*Instructions for the task:* Each record should be given again exactly, and any picture in it left out.
● ● ● ● ●
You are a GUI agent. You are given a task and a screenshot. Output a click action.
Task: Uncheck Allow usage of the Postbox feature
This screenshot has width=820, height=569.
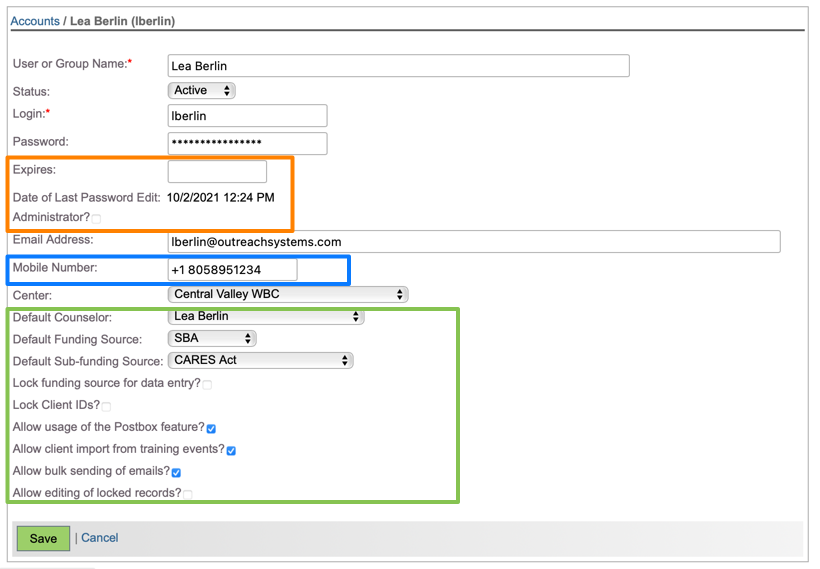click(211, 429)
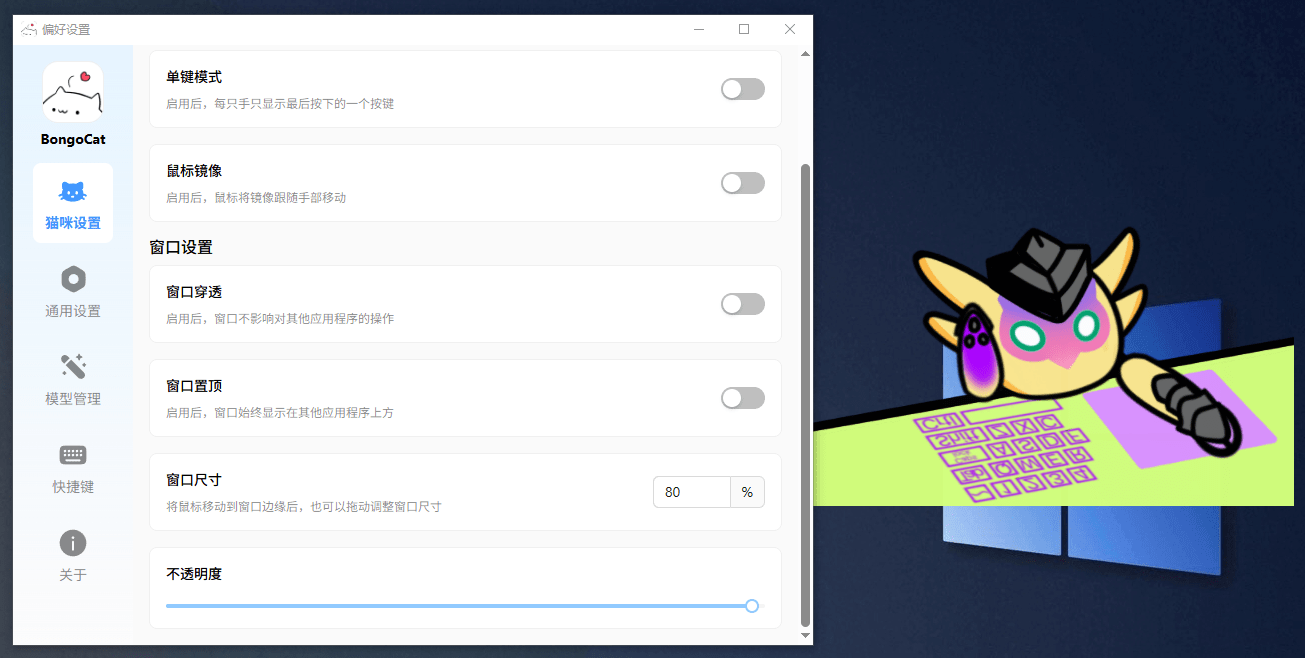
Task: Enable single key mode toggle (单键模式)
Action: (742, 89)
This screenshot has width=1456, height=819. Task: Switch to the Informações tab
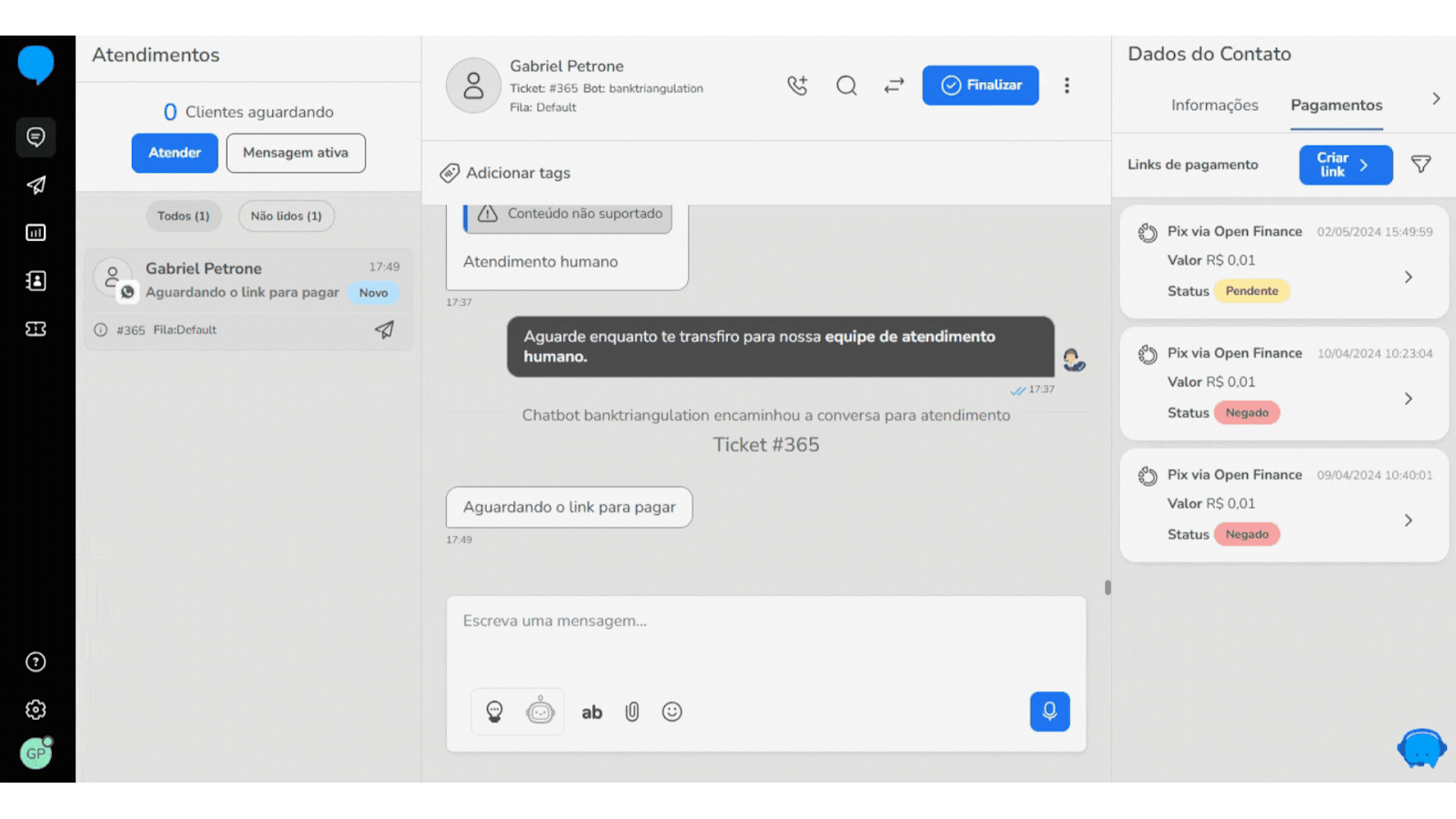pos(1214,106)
● ● ● ● ●
*Result:*
You are a GUI agent. You are given a task and a screenshot. Output a click action.
Task: Uncheck Allow usage of the Postbox feature
This screenshot has width=820, height=569.
click(211, 429)
Task: Enable single key mode toggle (单键模式)
Action: (742, 89)
This screenshot has width=1456, height=819. Task: Switch to the Informações tab
pos(1214,106)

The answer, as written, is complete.